:: Text segment ::
──────

In addition, this study shows that the efficacy (CR+PR) of re-irradiation for ENKTCL with locoregional relapse was 100%, which indicates that the disease is still sensitive, and this finding is similar to previous reports.9,13 In addition, the study also shows that the toxicity for most of the re-irradiation was grades 1–2; no grade 4 or higher toxicity was observed, which is a benefit of the use of 3-dimensional or intensity-modulated RT technology.7,17 In the prognostic factor analysis, the impact of the treatment model on the survival was confirmed once again. Applying RT in the initial and salvage treatment had an impact on the OS after relapse, and the outcome of the RT group was better than that of the ChT alone group. In addition, KPS is also a prognostic factor; other indicators, such as age, LDH, staging, and B symptoms in the International Prognostic Index (IPI) score, did not show an impact on survival in this study, similar to the findings reported by Zhang et al.12 Therefore, whether the IPI score can be used to instruct the prognosis of ENKTCL still needs to be determined. The importance of additional potential prognostic indicators, such as Epstein–Barr virus DNA copy number and molecular classification, remains to be further studied.

──────

:: Supplied records ::

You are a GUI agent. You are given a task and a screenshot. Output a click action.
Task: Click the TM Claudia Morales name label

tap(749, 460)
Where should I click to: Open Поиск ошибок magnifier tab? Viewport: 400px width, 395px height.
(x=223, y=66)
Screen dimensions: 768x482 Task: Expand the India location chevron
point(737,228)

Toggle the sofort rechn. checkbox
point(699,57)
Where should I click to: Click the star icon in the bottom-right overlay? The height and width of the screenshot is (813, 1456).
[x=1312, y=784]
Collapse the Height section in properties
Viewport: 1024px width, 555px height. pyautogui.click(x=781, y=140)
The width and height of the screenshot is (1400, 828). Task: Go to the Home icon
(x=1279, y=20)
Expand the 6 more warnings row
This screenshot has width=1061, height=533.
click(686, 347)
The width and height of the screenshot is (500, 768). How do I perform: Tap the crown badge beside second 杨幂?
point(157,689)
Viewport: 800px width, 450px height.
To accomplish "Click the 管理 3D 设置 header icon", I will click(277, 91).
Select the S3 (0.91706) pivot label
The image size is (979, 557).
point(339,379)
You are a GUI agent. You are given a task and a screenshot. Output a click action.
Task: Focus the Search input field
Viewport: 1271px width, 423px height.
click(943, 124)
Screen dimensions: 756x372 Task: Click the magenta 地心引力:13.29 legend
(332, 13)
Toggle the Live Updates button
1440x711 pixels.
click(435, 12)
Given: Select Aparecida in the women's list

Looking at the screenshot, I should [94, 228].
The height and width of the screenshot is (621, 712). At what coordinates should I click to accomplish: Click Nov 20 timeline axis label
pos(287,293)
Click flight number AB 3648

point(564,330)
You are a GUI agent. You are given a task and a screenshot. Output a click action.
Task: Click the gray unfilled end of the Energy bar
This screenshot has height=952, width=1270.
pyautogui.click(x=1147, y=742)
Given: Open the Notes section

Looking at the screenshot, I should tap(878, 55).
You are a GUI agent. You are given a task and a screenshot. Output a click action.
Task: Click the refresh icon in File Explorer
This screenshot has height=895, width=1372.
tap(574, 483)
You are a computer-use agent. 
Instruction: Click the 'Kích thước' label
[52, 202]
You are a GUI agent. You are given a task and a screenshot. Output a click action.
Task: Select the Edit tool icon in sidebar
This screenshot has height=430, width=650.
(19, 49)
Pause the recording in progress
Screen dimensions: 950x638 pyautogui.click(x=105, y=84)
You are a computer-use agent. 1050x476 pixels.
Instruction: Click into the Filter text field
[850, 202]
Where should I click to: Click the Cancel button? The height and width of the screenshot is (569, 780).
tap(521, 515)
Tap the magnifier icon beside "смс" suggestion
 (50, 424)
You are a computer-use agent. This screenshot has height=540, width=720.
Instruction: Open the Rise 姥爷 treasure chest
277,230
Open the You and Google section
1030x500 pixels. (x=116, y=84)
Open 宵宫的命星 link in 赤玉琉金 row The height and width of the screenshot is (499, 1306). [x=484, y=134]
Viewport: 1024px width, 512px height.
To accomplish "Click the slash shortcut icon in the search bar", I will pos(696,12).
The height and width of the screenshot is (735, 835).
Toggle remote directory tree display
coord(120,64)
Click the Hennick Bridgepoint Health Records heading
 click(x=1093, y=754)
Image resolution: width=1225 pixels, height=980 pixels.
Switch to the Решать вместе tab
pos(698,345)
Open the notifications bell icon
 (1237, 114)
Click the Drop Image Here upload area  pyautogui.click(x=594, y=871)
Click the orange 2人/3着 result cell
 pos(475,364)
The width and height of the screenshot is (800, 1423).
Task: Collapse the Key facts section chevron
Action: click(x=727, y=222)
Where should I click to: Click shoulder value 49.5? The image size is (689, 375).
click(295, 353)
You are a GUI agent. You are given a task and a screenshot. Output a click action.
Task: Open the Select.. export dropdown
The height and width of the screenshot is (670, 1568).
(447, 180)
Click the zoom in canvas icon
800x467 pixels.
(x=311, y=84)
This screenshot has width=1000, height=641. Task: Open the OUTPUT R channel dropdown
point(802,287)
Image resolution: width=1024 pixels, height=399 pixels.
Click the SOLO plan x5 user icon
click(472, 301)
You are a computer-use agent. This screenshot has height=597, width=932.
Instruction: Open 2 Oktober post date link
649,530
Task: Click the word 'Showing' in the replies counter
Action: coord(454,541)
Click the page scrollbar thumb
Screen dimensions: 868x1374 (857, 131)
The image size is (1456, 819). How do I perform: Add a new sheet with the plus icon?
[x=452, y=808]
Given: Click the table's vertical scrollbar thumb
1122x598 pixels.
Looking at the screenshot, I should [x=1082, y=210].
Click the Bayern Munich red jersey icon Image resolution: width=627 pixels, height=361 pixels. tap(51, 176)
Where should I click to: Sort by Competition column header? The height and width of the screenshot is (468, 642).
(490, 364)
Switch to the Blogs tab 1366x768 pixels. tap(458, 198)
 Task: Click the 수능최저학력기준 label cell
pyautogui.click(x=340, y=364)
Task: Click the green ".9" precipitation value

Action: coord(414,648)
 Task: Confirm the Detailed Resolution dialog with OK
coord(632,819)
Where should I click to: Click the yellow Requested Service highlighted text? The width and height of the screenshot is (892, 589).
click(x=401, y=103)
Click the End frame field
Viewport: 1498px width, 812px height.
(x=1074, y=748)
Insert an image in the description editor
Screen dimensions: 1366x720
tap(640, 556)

──────

:: What you are asked to do ::
Pick up the discussion of re-irradiation for relapsed ENKTCL, given above the entries, and carry it on from its last sentence.

:: Exercise answer ::
The results of this study suggest that RT and re-irradiation are necessary for the salvage treatment of locoregional relapse in ENKTCL. This approach can improve survival, with acceptable treatment toxicity. However, this study was a retrospective analysis and may be biased in the treatment options and has a small sample size. In addition, because of the small sample size, it did not further subdivide the salvage RT group into IT without RT, in-field relapse after RT, and out-field relapse after RT groups, which could explain the value of salvage RT better. We look forward to the results of a prospective randomized multi-center clinical trial with a large sample size.
The authors report no conflicts of interest in this work.